Özet:
Femoral artery pseudoaneurysms are commonly iatrogenic due to increasing use of the artery for arterial interventions. Other reasons of pseudoaneurysm formation are intravenous drug use and penetrating trauma. Here, we have discussed the management strategy of a femoral artery pseuodoaneursym and the modalities for preventing the misdiagnoses of the pseudoaneurysm in the emergency department.
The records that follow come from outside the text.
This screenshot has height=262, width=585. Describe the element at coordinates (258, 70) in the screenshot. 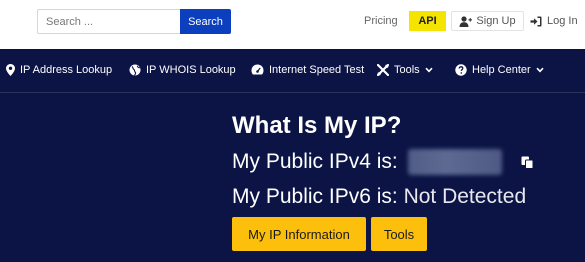

I see `speedometer-icon` at that location.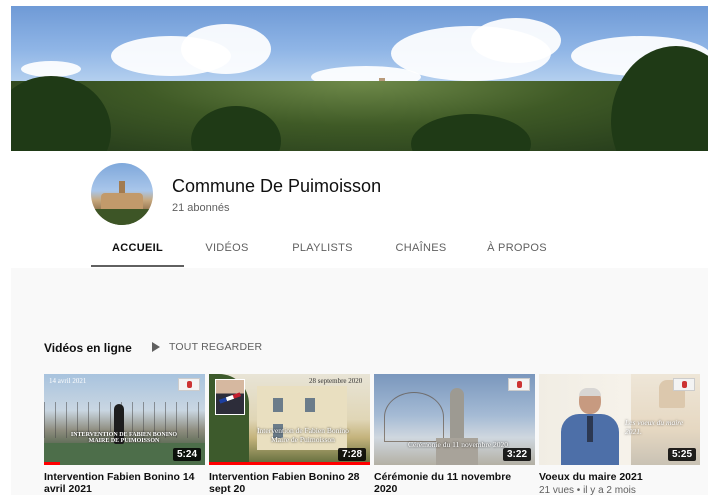 The width and height of the screenshot is (715, 495). I want to click on video-title: Voeux du maire 2021, so click(620, 477). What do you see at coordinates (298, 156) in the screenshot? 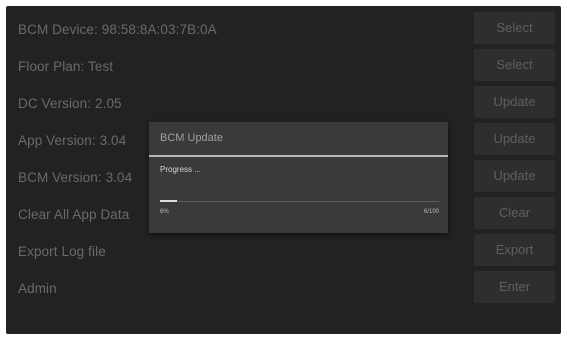
I see `dialog-divider` at bounding box center [298, 156].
A 50-year-old male patient was referred to our emergency department (ED) with claudication and severe local swelling. Ten days earlier, he had been referred to another ED immediately after a gunshot injury to the left inguinal zone. Duplex ultrasound and CT angiography of the left lower extremity revealed a 4 cm sac of pseudoaneurysm on the distal part of posterofemoral branch of deep femoral artery and a 9*10 cm haematoma on the posteromedial part of pseudoaneurysm. The patient underwent open repair surgery due to co-existing large haematoma and risk of infection. The patient was discharged after three days hospitalization.
Pain, extremity oedema, pulsatile mass, femoral bruit, palpable thrill, and compressive neuropathy should alert the physician to possible femoral artery pseudoaneurysm. Duplex ultrasound and CT angiography are important diagnostic steps to reveal a possible life-threatening vascular injury.